Let’s get real. It’s about to be Martin Luther King Day and I want to get in your business a little bit and know what your plans are. And while I think everyone could benefit from putting a little thought into observing the day, I really only feel comfortable telling white people what I think they ought to do.
White people, we need to do better.
If you are the slightest bit awake to what has happened this past year, you know that race is still a huge issue for us. And surely, surely, you realize that we all have a part to play in this. This is not a black issue – please don’t let the fact that you live in a culture built by and for whiteness tell you that. Please be smarter, willing to go a little deeper, willing to be less sure that you have the answers. We – all of us – have the responsibility to take care of our own mindset, baggage, understanding. At the very least, we have responsibility for that.
However, as humans, we tend to do the things we are responsible for when we have to, when there will be some consequence if we don’t. As white people in a majority white culture, we simply don’t have to think about these things very much. We are not forced to. We need to provide our own motivation here. I’m trying to help you out by giving you a few days to plan.
Take this day that we’ve been given, and use it as a chance to work on your own stuff (that you have just from being white in America). Enlarge and enlighten your mind. Here are some suggestions:
Go see Selma.
I mean, what could be easier? It’s a movie. You can have popcorn. Want to up the ante? If any of your black friends are going to see it, ask if you can join them. Talk about how those events affect today’s reality, in your lives, right now. Do more listening than talking.
If you live in or around Little Rock and you haven’t been both of these places, get on it. They are excellently put together, have informative, helpful staff, and most importantly? They are telling you the story of where you live, probably in a way you’ve never heard it before. Take your children, early and often. They need to understand that they are not growing up within the same construct as their african-american friends. They need to understand that blacks & whites live in different neighborhoods – in their own city – as a result of intentional, aggressive planning and action on the part of whites in power, not that long ago.
Read. Listen. Share.
Try Christena Cleveland or Brenda Salter McNeil or Tim Wise. Grace Biskie. Austin Channing-Brown.
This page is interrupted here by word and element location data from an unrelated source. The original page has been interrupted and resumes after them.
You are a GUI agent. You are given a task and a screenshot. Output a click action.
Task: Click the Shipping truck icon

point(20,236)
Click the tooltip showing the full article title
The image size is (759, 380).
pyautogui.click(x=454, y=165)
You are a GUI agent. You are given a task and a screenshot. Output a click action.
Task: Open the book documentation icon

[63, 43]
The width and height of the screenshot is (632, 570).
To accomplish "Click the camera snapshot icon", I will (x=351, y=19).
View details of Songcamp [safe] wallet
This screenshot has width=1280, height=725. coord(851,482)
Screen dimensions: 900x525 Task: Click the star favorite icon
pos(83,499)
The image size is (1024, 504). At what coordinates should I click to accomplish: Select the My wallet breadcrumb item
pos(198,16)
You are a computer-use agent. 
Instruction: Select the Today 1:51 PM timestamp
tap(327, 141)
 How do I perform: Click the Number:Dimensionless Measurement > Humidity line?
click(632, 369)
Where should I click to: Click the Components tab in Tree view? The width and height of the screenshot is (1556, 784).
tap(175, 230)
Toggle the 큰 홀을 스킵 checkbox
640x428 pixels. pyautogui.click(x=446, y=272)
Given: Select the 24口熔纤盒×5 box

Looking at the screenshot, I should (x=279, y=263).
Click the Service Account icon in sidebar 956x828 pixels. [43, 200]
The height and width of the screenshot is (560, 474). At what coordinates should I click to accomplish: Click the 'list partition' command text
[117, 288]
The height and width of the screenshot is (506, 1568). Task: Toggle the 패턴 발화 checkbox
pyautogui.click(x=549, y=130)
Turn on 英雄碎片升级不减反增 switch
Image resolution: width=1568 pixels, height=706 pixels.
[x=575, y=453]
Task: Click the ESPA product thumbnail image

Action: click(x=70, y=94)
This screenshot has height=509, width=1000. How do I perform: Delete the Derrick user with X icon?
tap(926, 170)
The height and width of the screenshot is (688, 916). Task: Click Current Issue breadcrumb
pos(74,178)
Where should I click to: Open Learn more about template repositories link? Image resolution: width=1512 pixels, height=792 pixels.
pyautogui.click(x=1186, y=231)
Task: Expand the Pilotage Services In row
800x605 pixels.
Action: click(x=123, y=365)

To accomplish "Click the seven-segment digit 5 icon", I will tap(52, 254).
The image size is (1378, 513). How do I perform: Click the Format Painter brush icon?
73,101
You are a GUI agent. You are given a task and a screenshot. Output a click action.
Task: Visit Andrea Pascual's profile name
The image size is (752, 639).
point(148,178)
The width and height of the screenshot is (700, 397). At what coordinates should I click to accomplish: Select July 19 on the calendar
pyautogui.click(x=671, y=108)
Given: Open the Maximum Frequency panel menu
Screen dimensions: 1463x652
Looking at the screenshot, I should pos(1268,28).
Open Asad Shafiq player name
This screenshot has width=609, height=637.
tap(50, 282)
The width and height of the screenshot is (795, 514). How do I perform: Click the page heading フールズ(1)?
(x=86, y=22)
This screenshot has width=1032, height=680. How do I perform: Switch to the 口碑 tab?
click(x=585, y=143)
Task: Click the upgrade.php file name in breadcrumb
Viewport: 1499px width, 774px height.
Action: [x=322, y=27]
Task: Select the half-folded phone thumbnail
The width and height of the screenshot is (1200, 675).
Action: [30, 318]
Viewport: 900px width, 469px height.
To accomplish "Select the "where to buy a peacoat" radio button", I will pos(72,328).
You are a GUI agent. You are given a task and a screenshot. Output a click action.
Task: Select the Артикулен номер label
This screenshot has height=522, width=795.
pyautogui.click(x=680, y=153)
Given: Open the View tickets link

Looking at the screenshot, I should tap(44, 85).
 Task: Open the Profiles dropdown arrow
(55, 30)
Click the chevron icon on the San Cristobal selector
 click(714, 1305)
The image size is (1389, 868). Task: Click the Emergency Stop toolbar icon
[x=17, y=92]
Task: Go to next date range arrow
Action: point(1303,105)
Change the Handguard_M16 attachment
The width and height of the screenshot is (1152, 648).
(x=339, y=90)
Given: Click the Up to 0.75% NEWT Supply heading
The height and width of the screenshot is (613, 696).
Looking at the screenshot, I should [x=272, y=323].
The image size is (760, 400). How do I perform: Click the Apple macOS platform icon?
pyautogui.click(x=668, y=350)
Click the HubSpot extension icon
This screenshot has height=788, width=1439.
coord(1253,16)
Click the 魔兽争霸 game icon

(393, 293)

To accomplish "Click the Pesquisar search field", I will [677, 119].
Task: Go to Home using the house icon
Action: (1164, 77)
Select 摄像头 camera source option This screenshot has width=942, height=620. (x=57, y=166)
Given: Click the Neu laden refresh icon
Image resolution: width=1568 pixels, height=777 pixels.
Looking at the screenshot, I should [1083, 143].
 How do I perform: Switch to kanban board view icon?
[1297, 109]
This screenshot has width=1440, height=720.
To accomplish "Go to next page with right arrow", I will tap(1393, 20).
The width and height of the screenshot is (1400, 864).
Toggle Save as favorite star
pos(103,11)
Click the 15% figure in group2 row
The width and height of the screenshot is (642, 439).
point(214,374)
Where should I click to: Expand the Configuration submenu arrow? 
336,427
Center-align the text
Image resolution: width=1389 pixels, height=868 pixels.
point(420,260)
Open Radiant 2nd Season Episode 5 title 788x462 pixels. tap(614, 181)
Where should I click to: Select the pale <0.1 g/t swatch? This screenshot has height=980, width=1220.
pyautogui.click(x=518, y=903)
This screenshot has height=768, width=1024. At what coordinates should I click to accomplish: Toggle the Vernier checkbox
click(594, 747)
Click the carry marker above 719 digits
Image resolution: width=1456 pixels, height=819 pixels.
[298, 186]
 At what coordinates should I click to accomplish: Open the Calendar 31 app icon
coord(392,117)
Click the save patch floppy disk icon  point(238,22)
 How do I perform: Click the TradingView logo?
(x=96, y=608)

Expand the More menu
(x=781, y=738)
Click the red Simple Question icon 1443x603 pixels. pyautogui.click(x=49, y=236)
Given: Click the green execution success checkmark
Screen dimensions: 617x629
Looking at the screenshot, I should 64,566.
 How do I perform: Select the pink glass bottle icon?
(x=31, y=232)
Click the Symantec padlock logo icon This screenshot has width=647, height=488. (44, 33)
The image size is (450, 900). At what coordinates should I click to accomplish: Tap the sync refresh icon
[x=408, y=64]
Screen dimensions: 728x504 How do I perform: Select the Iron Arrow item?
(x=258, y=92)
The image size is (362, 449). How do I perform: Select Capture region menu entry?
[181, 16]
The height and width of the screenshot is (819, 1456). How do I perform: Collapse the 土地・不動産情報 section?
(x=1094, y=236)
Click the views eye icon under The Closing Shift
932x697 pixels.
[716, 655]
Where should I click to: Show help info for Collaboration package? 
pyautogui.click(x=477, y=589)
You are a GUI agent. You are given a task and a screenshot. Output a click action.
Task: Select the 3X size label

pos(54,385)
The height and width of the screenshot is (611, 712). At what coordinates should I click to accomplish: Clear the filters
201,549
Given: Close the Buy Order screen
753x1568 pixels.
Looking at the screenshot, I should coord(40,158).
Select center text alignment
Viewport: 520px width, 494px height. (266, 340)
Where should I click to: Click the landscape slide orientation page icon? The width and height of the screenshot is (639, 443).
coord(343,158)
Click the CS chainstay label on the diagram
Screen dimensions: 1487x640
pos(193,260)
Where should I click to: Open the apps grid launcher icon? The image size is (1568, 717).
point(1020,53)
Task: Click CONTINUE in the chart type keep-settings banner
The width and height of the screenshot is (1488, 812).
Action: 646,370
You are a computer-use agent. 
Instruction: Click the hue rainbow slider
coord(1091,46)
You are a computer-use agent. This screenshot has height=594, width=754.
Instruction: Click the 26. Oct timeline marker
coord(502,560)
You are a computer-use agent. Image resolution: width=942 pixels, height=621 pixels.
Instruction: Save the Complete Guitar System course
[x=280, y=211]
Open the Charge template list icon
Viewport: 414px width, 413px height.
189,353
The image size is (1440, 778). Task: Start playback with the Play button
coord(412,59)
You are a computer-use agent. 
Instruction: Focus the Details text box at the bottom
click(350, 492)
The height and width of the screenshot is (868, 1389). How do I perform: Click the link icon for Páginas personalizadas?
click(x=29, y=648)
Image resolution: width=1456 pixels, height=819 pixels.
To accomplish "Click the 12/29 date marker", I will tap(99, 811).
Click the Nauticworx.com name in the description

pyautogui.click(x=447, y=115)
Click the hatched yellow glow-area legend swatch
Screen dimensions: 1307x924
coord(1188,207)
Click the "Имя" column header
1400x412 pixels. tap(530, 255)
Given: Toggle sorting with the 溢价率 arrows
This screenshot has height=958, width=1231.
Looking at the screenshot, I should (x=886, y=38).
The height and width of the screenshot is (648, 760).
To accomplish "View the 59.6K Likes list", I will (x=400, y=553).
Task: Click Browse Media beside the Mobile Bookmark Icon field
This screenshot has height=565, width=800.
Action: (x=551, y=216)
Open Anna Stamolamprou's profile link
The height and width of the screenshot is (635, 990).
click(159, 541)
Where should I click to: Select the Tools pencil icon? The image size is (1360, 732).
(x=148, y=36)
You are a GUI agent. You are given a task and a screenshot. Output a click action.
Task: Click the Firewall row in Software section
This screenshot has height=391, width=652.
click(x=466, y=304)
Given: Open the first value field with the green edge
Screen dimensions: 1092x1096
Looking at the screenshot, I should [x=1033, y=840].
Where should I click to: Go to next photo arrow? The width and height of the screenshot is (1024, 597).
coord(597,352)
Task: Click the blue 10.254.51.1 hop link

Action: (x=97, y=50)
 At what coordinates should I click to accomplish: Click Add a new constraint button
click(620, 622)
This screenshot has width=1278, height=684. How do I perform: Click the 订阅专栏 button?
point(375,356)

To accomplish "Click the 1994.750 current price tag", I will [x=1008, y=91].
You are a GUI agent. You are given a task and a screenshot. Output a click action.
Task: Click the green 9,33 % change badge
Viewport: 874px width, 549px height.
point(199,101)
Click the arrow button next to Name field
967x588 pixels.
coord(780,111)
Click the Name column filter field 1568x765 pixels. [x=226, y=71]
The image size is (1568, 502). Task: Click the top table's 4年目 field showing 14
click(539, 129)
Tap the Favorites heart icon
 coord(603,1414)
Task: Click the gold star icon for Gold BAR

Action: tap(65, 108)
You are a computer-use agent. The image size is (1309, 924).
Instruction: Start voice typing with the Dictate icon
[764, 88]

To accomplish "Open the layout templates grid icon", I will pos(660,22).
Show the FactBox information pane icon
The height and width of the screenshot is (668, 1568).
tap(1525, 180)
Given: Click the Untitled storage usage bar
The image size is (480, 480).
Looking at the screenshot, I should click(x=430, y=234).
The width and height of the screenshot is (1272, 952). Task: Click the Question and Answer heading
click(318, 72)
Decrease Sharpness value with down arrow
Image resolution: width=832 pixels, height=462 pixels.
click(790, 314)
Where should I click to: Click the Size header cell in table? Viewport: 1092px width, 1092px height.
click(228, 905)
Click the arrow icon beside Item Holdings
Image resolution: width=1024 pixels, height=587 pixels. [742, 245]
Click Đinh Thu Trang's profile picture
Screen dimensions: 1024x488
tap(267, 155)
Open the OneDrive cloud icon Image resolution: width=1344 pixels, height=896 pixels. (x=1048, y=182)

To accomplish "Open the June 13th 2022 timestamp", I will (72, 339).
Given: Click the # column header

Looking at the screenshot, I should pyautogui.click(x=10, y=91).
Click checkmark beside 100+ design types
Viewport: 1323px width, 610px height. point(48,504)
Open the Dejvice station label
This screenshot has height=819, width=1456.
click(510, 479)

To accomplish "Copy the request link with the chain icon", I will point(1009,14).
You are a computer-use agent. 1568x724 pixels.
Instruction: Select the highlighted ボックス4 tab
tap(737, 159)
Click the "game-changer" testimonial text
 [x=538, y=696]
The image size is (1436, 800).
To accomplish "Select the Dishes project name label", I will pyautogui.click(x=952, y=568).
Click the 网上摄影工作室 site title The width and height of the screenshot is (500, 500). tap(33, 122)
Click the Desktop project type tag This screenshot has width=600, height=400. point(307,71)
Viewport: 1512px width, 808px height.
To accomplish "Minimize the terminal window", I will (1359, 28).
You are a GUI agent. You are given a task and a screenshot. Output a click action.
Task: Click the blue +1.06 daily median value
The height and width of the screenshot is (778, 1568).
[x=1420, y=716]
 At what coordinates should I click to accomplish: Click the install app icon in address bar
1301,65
Find a community discussion you can join (perhaps at the Mosaic Templars, or an upcoming Rep community talk about this play) – and when I say join, what I really mean is listen. If you can, sit around a table with some black friends who are willing to speak openly and talk about current events. Not to win the conversation, but to learn.
Make yourself the minority.
This one’s tricky, because I think the way a white person enters a black space can be hurtful in and of itself. If you can, perhaps go someplace where you’re the minority along with someone who is the majority. They could help bridge that gap and help you understand the experience. Or, take this on by trying to understand white privilege.
Look, I know we all want to think that the past is in the past, that we can easily understand and move on, and I just want to argue against that – I do not think it’s true. These things that happened are just a generation or two ago, lived through by people that we know, were raised by. They are handed down, consciously and unconsciously. We don’t like to look at it, but the fact is that many years and much effort has been spent on ingraining these habits and thoughts and patterns into society – at least that much effort will have to be made to get them out.
So let’s take this opportunity to make an effort.
Of course this list isn’t exhaustive – I’d love for you to add your suggestions too. What are you planning for MLK Day?